> [Written task] Render everything from the line containing "You are a computer-use" down to the end of the records as a Markdown table with the columns Row and Line text, omitting blank lines and leaving the pictures out.

─── Input records

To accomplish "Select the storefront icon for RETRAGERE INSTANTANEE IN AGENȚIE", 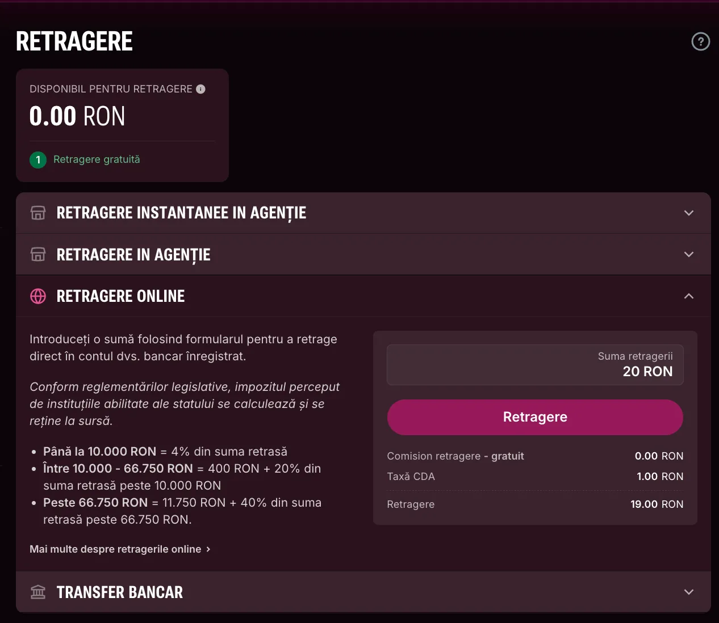I will pyautogui.click(x=37, y=212).
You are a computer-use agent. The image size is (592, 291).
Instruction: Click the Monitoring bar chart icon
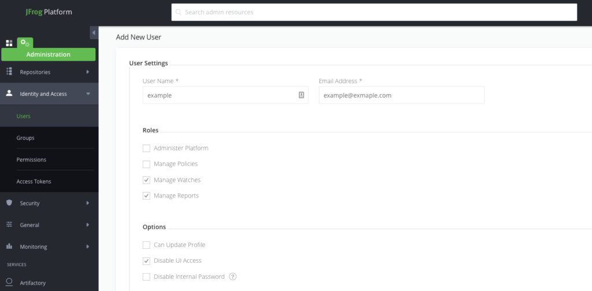9,247
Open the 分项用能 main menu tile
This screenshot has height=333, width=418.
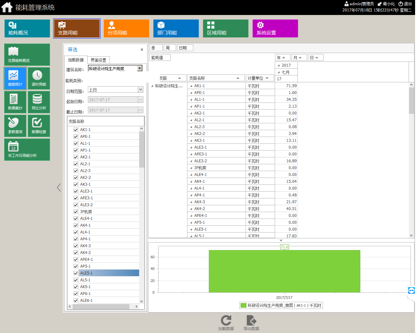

──────

> [Full answer]
| Row | Line text |
|---|---|
| 1 | You are a computer-use agent. The image size is (592, 291). |
| 2 | Instruction: Click the Monitoring bar chart icon |
| 3 | 9,247 |
| 4 | Open the 分项用能 main menu tile |
| 5 | This screenshot has height=333, width=418. |